TEXT SEGMENT:
ভূমিকা
Shiavault - a Vault of Shia Islamic Books Sociology of the Quran Part 5 : Society and Tradition If society has real existence, it should naturally possess laws peculiar to it. If we accept the first theory about the nature of society (which we have already discussed) and reject the existence of society as a real entity, naturally we have to admit that society lacks laws which may govern it.
And if we accept the second theory and believe in artificial and mechanical composition of society, then we would have to admit that society is governed by laws but that its laws are confined to a series of mechanical and causal relationships between its various parts, without the distinguishing features and particular characteristics of life and living organisms.
And if we accept the third point of view, we shall have to accept, firstly, that society itself has a comparatively more permanent existence independent of the existence of individuals although this collective life has no separate existence, and is distributed and dispersed among its individual members, and incarnates itself in their existence. It has discoverable laws and traditions more permanent and stable than those of the individuals, who are its components.

PROBLEM SET:
(a) Which views on the nature of society does the passage on society and tradition weigh, and what does it say each one implies about society's laws?
(b) Can you carry the passage on society and tradition forward from its final sentence?
The listing has nothing to do with the passage on society and tradition.

DATASET:
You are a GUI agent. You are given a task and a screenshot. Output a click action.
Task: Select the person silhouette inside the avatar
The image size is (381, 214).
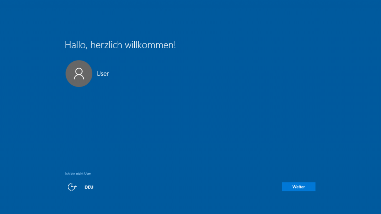coord(79,74)
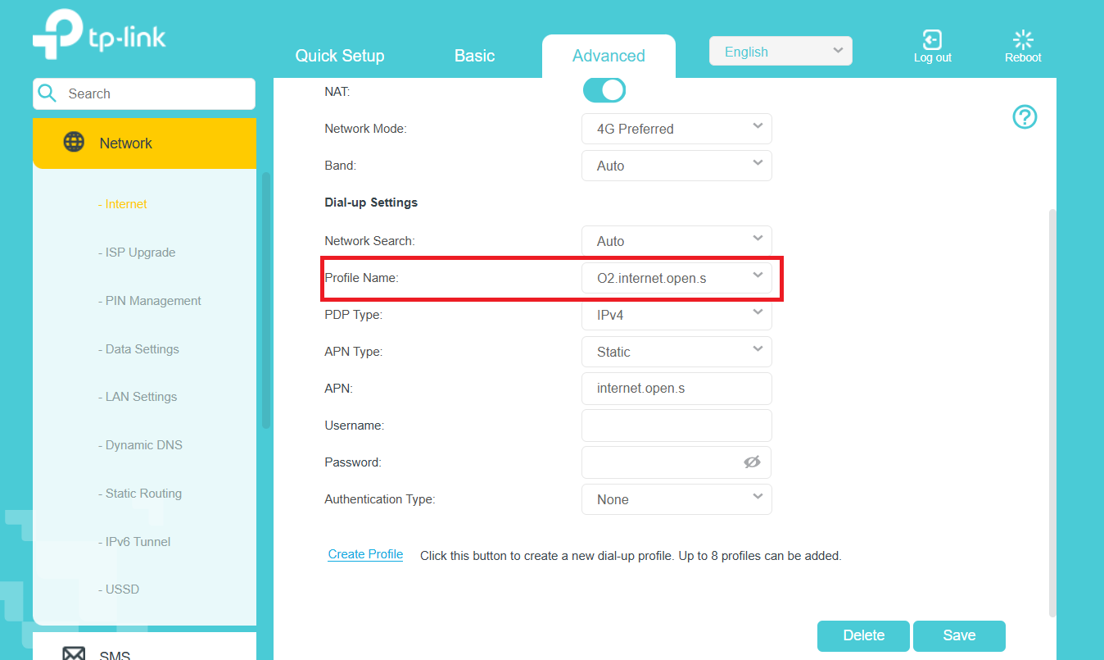Click the Network globe icon
The height and width of the screenshot is (660, 1104).
coord(74,143)
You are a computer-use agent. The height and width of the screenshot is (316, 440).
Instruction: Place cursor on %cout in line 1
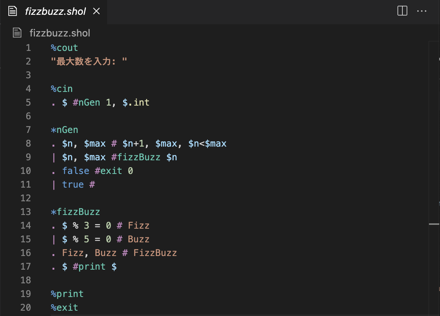64,48
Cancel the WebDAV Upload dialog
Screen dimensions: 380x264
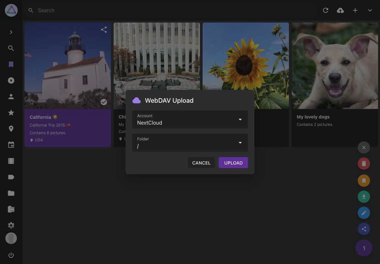[x=201, y=163]
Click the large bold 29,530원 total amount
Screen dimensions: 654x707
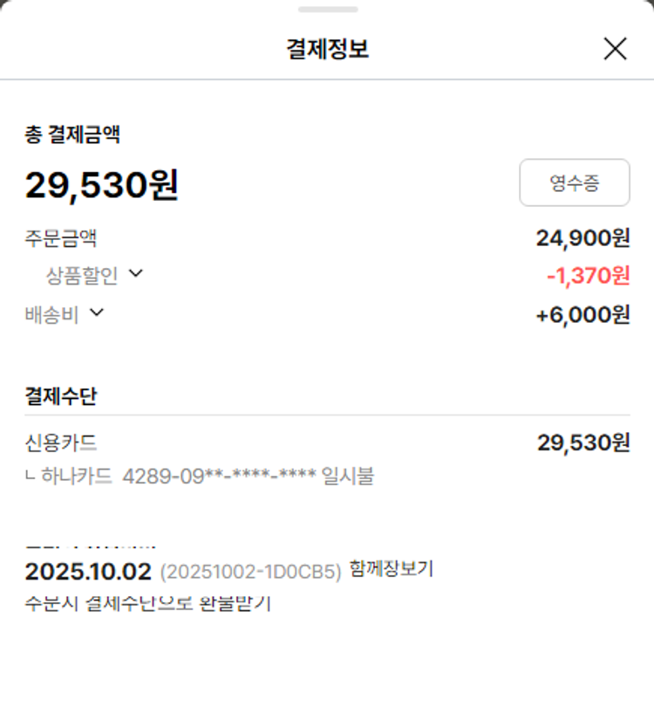point(101,185)
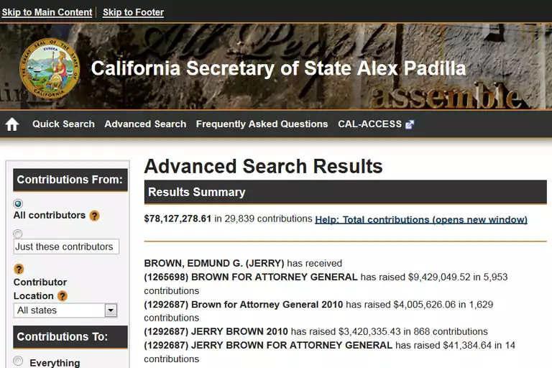Click California Secretary of State header title

pos(278,68)

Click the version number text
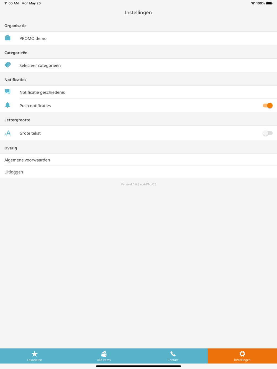point(138,184)
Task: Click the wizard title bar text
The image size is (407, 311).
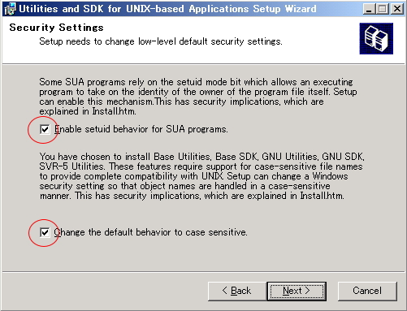Action: pyautogui.click(x=167, y=9)

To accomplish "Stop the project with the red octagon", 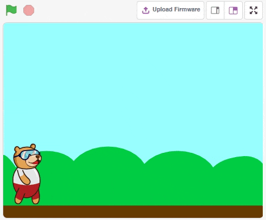I will (29, 10).
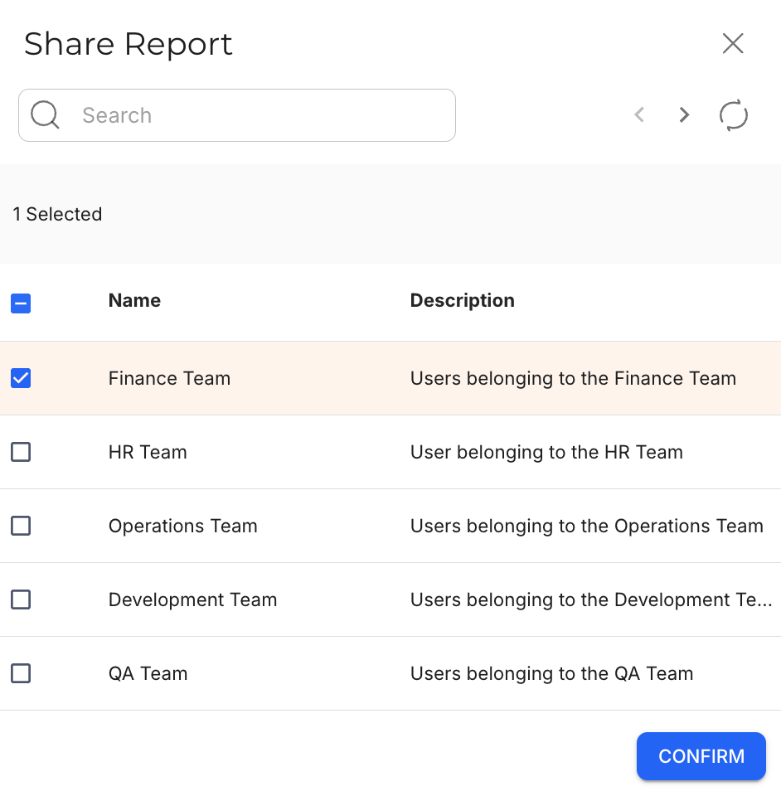781x796 pixels.
Task: Click the HR Team description text
Action: tap(546, 452)
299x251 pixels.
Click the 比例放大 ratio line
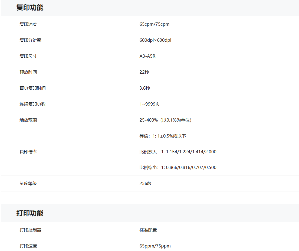point(178,152)
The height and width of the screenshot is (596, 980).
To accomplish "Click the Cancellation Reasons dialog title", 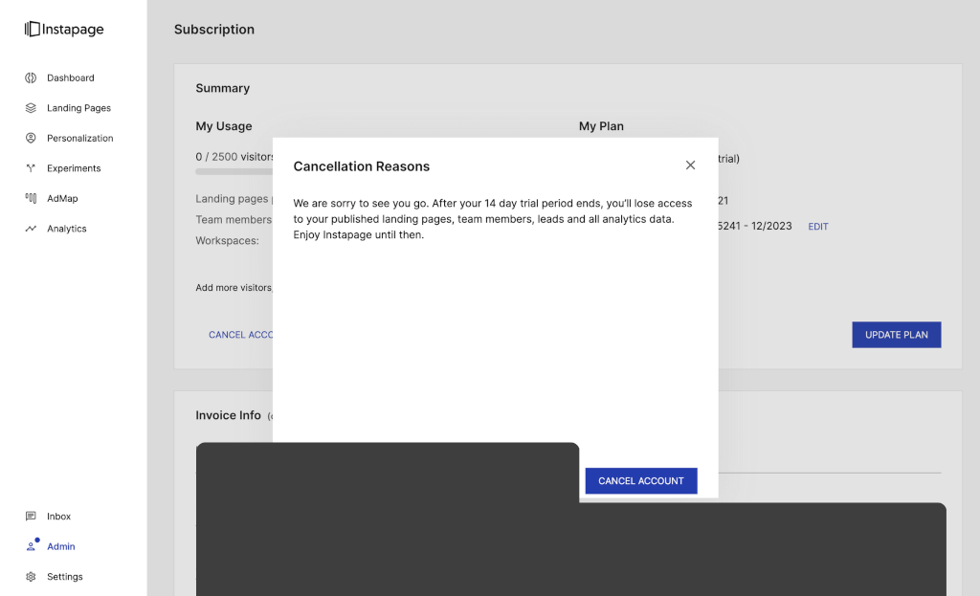I will point(361,166).
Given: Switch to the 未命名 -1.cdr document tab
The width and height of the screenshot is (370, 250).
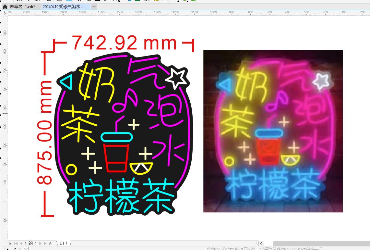Looking at the screenshot, I should tap(22, 6).
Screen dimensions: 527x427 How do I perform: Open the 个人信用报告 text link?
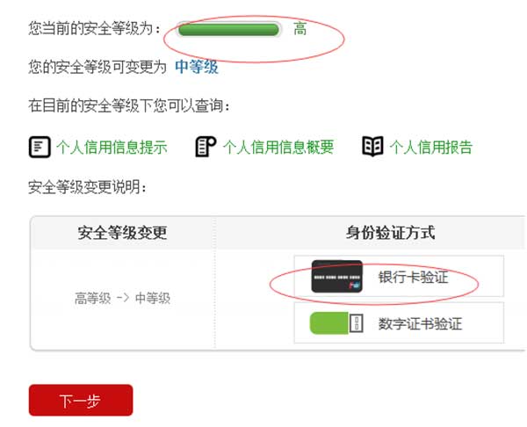431,148
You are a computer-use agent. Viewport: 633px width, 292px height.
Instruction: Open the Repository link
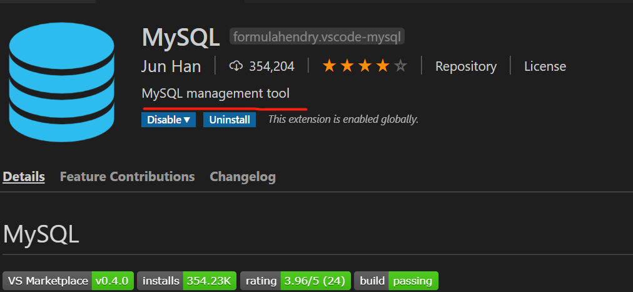click(x=466, y=66)
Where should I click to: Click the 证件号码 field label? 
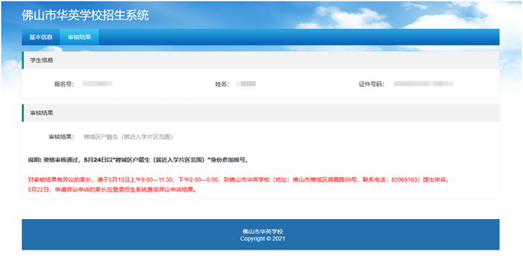point(371,84)
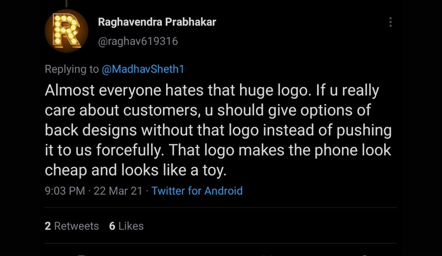The image size is (442, 256).
Task: Click the divider line below like counts
Action: (x=221, y=243)
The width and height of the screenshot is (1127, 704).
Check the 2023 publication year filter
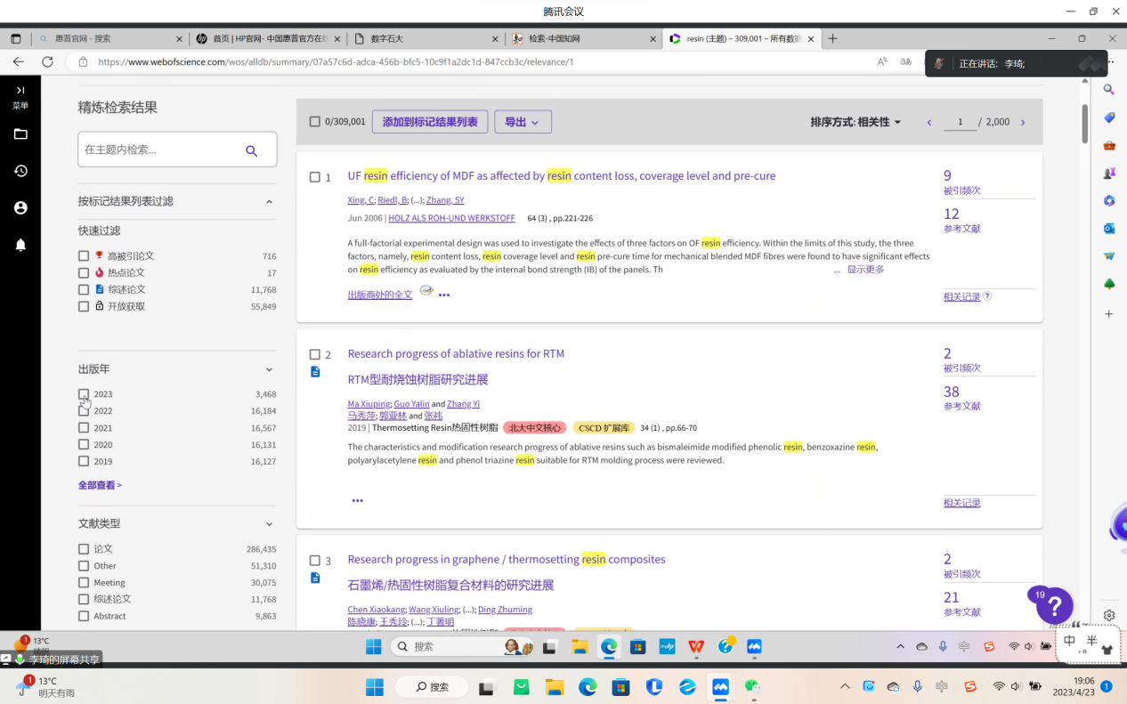coord(84,394)
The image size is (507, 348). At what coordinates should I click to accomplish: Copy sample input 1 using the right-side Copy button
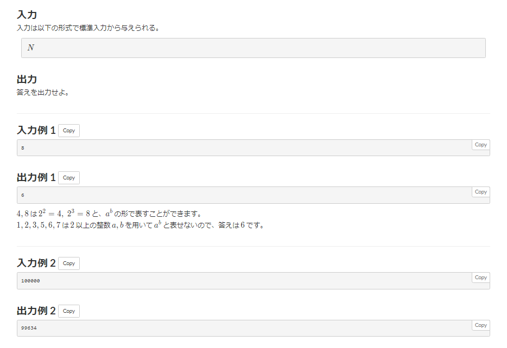pos(480,145)
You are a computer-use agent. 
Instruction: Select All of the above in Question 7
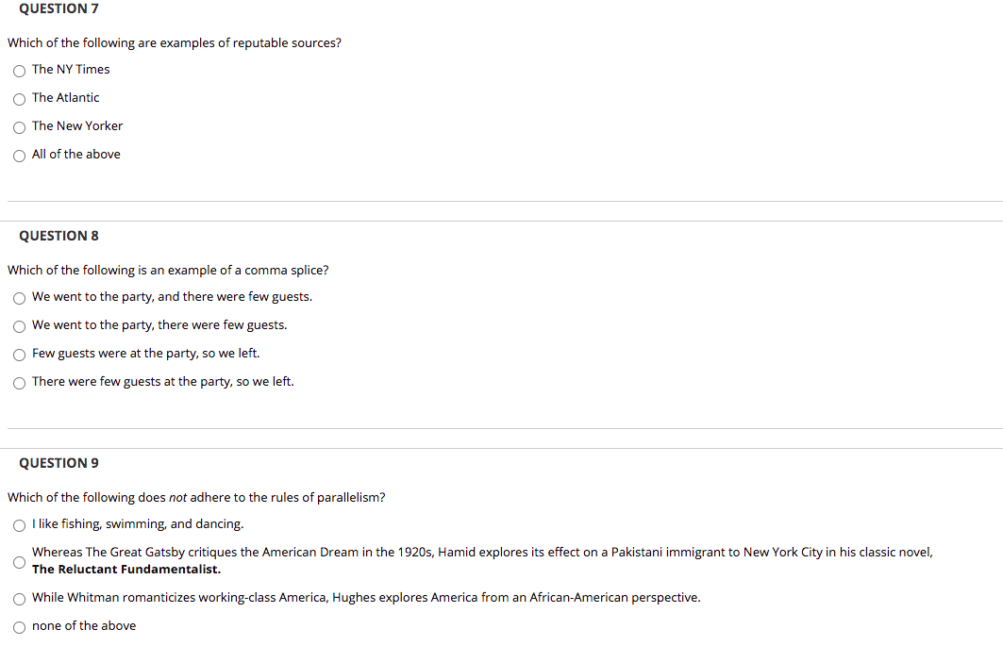point(19,156)
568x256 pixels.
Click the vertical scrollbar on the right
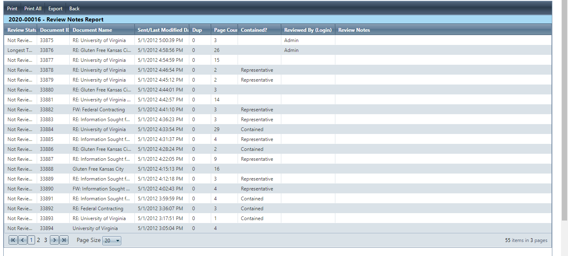[x=564, y=111]
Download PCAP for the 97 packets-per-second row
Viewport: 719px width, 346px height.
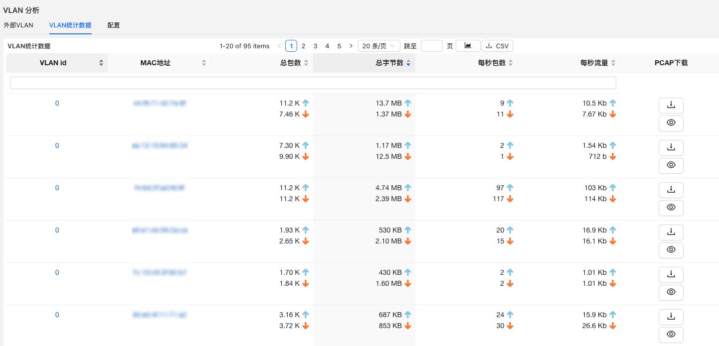click(x=671, y=190)
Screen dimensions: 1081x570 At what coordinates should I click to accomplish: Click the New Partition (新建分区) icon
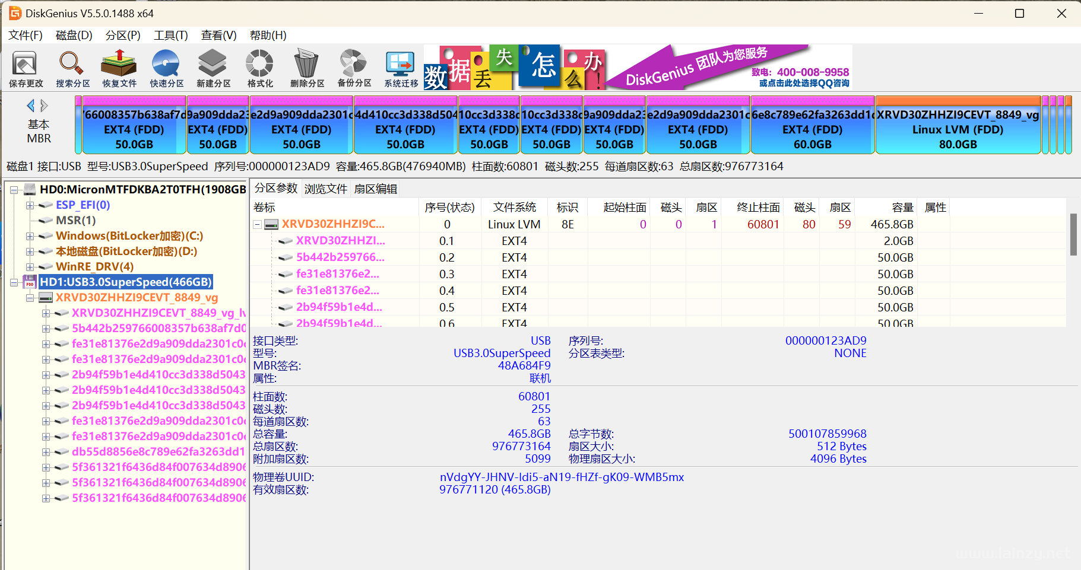213,68

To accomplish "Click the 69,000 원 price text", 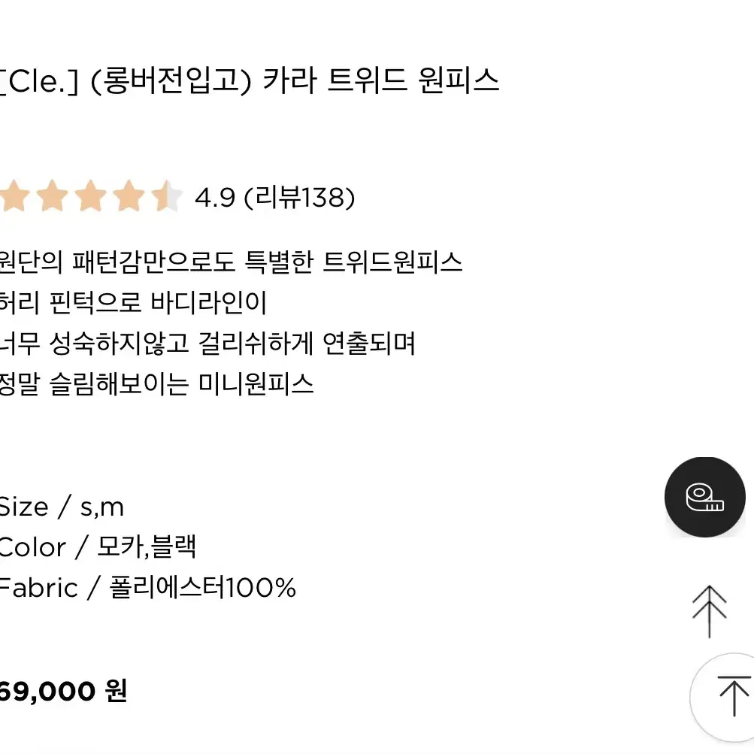I will 63,692.
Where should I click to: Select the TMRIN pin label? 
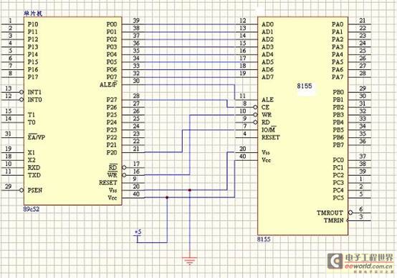click(334, 220)
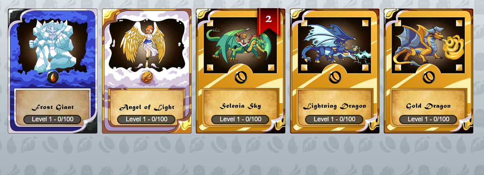
Task: Click the Angel of Light element orb icon
Action: coord(146,77)
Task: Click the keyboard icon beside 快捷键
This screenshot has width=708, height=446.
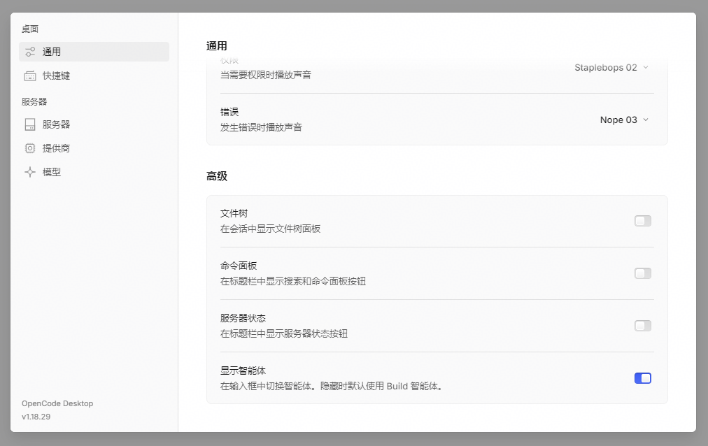Action: click(30, 75)
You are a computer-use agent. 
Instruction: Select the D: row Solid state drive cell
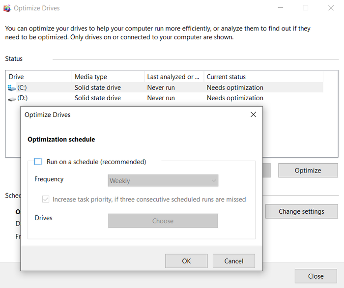[x=98, y=98]
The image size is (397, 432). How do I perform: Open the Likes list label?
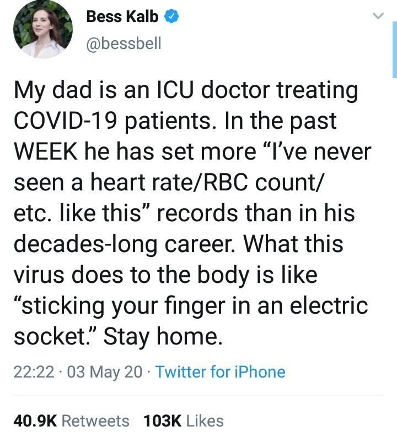click(205, 421)
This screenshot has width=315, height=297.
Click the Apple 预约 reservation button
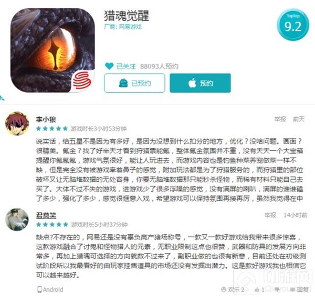(x=200, y=83)
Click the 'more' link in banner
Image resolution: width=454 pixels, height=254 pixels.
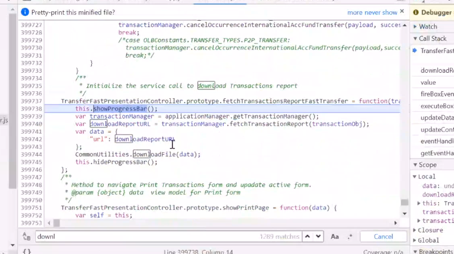[x=355, y=12]
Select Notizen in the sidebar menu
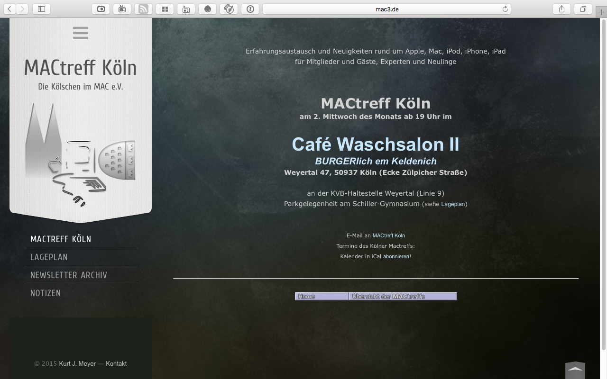 (x=46, y=293)
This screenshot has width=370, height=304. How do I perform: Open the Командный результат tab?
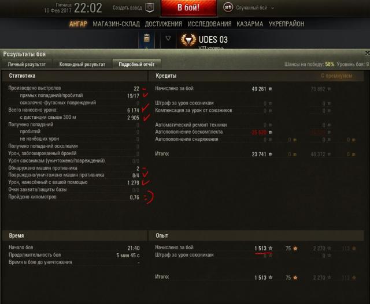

PER-TASK OUTPUTS:
(a)
- The first theory denies that society is a real entity. Accepting it means society lacks laws that may govern it.
- The second theory treats society as an artificial and mechanical composition. It implies that society is governed by laws, but only by a series of mechanical and causal relationships between its parts, without the features of life and living organisms.
- The third point of view holds that society has a comparatively more permanent existence, independent of individuals, though distributed among them and embodied in them. It implies that society has discoverable laws and traditions more permanent and stable than those of the individuals who make it up.

(b)
Secondly, we shall have to accept also that the components of society, which are human individuals, contrary to the mechanistic point of view, lose their independent identity-although in a relative fashion-to produce an organically composite structure. But at the same time the relative independence of the individual is preserved; because individual life, individual nature, and individual achievements are not dissolved totally in the collective existence.
According to this point of view, man actually lives with two separate existences, two souls, and two "selves." On the one hand, there are the life, soul, and self of the human being, which are the products of the processes of his essential nature; on the other, there are the collective life, soul, and self which are the products of social life, and pervade the individual self. On this basis, biological laws, psychological laws, and sociological laws, together, govern human beings.
But according to the fourth theory, only a single type of laws govern man, and these are the social laws alone.